(Material shown):
= = = =
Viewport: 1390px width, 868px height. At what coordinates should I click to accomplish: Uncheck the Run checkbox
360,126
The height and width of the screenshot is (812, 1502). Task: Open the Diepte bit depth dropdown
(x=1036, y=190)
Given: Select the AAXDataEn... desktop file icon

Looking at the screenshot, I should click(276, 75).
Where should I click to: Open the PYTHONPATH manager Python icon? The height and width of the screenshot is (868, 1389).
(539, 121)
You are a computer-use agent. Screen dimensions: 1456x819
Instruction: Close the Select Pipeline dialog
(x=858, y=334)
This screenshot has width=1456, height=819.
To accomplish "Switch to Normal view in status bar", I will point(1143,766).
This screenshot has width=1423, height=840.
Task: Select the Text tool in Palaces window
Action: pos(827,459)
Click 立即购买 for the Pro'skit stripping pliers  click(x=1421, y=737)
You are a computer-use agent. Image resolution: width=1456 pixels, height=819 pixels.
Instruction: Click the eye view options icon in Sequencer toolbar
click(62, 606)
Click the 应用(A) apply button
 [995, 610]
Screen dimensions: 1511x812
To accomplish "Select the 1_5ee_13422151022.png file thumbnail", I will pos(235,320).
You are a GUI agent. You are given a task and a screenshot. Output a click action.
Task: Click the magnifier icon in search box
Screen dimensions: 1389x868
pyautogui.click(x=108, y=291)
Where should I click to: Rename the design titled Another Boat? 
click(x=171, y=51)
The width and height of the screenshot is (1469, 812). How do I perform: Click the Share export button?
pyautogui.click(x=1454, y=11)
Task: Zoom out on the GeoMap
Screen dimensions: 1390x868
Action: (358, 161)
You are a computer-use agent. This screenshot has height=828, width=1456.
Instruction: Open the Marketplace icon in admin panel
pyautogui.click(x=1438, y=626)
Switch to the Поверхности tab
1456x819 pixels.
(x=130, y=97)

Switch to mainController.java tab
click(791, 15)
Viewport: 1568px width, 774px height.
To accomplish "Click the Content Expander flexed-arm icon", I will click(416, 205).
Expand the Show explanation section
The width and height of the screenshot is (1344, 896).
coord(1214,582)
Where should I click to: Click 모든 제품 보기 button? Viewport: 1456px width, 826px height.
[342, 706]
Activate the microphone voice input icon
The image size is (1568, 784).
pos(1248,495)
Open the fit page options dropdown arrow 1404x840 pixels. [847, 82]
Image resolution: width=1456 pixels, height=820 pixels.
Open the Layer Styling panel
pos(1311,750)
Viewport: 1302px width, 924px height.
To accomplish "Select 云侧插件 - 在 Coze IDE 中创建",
= = = =
(Task requirements): Copy the records above. Keep every word as it is.

(Answer space):
Viewport: 1390px width, 868px height. At what coordinates should I click to accomplish: Uncheck the Run checkbox
360,126
The height and width of the screenshot is (812, 1502). Task: Open the Diepte bit depth dropdown
(x=1036, y=190)
Given: Select the AAXDataEn... desktop file icon

Looking at the screenshot, I should click(276, 75).
Where should I click to: Open the PYTHONPATH manager Python icon? The height and width of the screenshot is (868, 1389).
(539, 121)
You are a computer-use agent. Screen dimensions: 1456x819
Instruction: Close the Select Pipeline dialog
(x=858, y=334)
This screenshot has width=1456, height=819.
To accomplish "Switch to Normal view in status bar", I will point(1143,766).
This screenshot has width=1423, height=840.
Task: Select the Text tool in Palaces window
Action: pos(827,459)
Click 立即购买 for the Pro'skit stripping pliers  click(x=1421, y=737)
You are a computer-use agent. Image resolution: width=1456 pixels, height=819 pixels.
Instruction: Click the eye view options icon in Sequencer toolbar
click(62, 606)
Click the 应用(A) apply button
 [995, 610]
Screen dimensions: 1511x812
To accomplish "Select the 1_5ee_13422151022.png file thumbnail", I will pos(235,320).
You are a GUI agent. You are given a task and a screenshot. Output a click action.
Task: Click the magnifier icon in search box
Screen dimensions: 1389x868
pyautogui.click(x=108, y=291)
Where should I click to: Rename the design titled Another Boat? 
click(x=171, y=51)
The width and height of the screenshot is (1469, 812). How do I perform: Click the Share export button?
pyautogui.click(x=1454, y=11)
Task: Zoom out on the GeoMap
Screen dimensions: 1390x868
Action: (358, 161)
You are a computer-use agent. This screenshot has height=828, width=1456.
Instruction: Open the Marketplace icon in admin panel
pyautogui.click(x=1438, y=626)
Switch to the Поверхности tab
1456x819 pixels.
(x=130, y=97)

Switch to mainController.java tab
click(791, 15)
Viewport: 1568px width, 774px height.
To accomplish "Click the Content Expander flexed-arm icon", I will click(416, 205).
Expand the Show explanation section
The width and height of the screenshot is (1344, 896).
coord(1214,582)
Where should I click to: Click 모든 제품 보기 button? Viewport: 1456px width, 826px height.
[342, 706]
Activate the microphone voice input icon
The image size is (1568, 784).
pos(1248,495)
Open the fit page options dropdown arrow 1404x840 pixels. [847, 82]
Image resolution: width=1456 pixels, height=820 pixels.
Open the Layer Styling panel
pos(1311,750)
Viewport: 1302px width, 924px height.
To accomplish "Select 云侧插件 - 在 Coze IDE 中创建",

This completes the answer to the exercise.